The working classes were suddenly heroes who Philippe hopes will not notice that his government has chipped off some more chunks of their rights in a packet of 25 decrees rushed through on the back of the French parliament’s adoption of a law declaring a “health emergency”. Nor that his great plan announced on Day 13 to counter the epidemic with a billion face masks made in China and several thousand ventilators scrabbled from here or there, had not a word about engaging with France’s productive classes and those who represent them.

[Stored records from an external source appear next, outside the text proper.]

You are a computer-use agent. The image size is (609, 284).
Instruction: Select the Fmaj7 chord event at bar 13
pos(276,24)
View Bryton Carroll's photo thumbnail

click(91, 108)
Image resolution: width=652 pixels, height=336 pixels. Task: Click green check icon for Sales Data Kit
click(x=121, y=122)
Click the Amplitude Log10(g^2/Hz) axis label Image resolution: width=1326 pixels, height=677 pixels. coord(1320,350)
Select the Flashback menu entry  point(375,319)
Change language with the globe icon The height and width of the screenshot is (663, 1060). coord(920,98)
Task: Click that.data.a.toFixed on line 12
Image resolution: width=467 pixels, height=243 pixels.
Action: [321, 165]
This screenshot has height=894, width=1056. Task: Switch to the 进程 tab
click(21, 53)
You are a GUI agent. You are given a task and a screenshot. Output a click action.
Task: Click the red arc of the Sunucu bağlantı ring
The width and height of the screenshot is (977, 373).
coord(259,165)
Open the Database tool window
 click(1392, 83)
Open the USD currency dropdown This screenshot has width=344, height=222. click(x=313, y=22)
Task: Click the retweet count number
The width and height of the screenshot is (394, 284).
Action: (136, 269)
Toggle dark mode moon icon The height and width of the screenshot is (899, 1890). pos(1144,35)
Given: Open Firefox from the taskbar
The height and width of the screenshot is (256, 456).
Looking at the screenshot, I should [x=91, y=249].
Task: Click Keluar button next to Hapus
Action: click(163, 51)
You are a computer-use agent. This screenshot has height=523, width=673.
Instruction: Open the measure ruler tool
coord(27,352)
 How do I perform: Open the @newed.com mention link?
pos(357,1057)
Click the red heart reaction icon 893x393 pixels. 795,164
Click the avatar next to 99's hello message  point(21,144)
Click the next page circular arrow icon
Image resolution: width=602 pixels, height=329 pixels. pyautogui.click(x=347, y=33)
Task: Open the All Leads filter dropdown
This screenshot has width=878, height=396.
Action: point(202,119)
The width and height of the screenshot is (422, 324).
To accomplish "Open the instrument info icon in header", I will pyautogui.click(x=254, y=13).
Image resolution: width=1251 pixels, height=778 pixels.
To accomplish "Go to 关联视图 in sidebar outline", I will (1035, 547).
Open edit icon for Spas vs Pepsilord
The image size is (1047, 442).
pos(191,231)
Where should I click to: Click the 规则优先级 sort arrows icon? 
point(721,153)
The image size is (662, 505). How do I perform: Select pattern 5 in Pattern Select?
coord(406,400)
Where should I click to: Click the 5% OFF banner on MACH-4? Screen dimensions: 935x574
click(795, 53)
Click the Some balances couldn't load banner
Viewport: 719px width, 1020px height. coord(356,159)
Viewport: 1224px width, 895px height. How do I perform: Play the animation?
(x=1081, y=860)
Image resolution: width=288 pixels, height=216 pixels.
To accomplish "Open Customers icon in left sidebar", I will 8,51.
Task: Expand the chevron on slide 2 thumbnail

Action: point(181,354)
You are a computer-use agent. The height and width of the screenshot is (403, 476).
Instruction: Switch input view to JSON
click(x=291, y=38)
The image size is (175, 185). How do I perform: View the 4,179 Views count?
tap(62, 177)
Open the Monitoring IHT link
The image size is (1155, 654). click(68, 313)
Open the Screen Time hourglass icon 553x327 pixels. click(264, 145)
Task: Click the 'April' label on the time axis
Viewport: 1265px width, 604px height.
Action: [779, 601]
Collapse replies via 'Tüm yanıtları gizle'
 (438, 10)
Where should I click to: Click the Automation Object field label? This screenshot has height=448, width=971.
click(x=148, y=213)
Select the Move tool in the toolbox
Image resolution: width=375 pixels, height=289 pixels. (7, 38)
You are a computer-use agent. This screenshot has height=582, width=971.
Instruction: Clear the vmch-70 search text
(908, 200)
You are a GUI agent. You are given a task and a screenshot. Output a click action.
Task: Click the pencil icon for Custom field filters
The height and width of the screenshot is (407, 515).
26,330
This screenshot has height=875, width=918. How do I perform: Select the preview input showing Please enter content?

Of course, Macron and Philippe have their defenders. They have been hard at it on the 24-hour chat and news channels talking up the belated and authoritarian actions of the government, discussing endlessly the finer points of a disease on which they are inexpert, decrying the critics who have been pointing to the responsibility of those like Hirsch, Macron, Philippe and Pénicaud for where France is now.

One such, Christophe Barbier, former boss of the weekly l’Express, is a paid commentator for the private tv station BFMTV. As I was finishing this article he was on the screen. Come on, he jeered at the critics, no one saw this coming, no one warned of what is happening. He got his answer over a video link, from Christophe Prudhomme, an A&E doctor and spokesperson for their professional association, AMUF. Oh yes we did, he reminded viewers, many of us and over many years, but, when it came to the leaders of this country, “we were crying in the desert”. And, the doctor added, the money has always been there, but tucked away in tax havens or in dividends. He did not add: where Bruno Le Maire has allowed it to stay. But you can.

Google him and you will see how many times, how comprehensively, how passionately and for how long he had been repeating that message. He had mentioned treatment wards and equipment in a hospital in his part of the Paris suburbs that Hirsch and his accountants had lined up for closure. Much, he said, had already gone, but some we have just now been able to save and get working again. I took a chance on getting him on his mobile. “It’s the Jean-Verdier in Bondy,” he said quickly. “But I have to go. I’m on the ward. More patients are coming in.”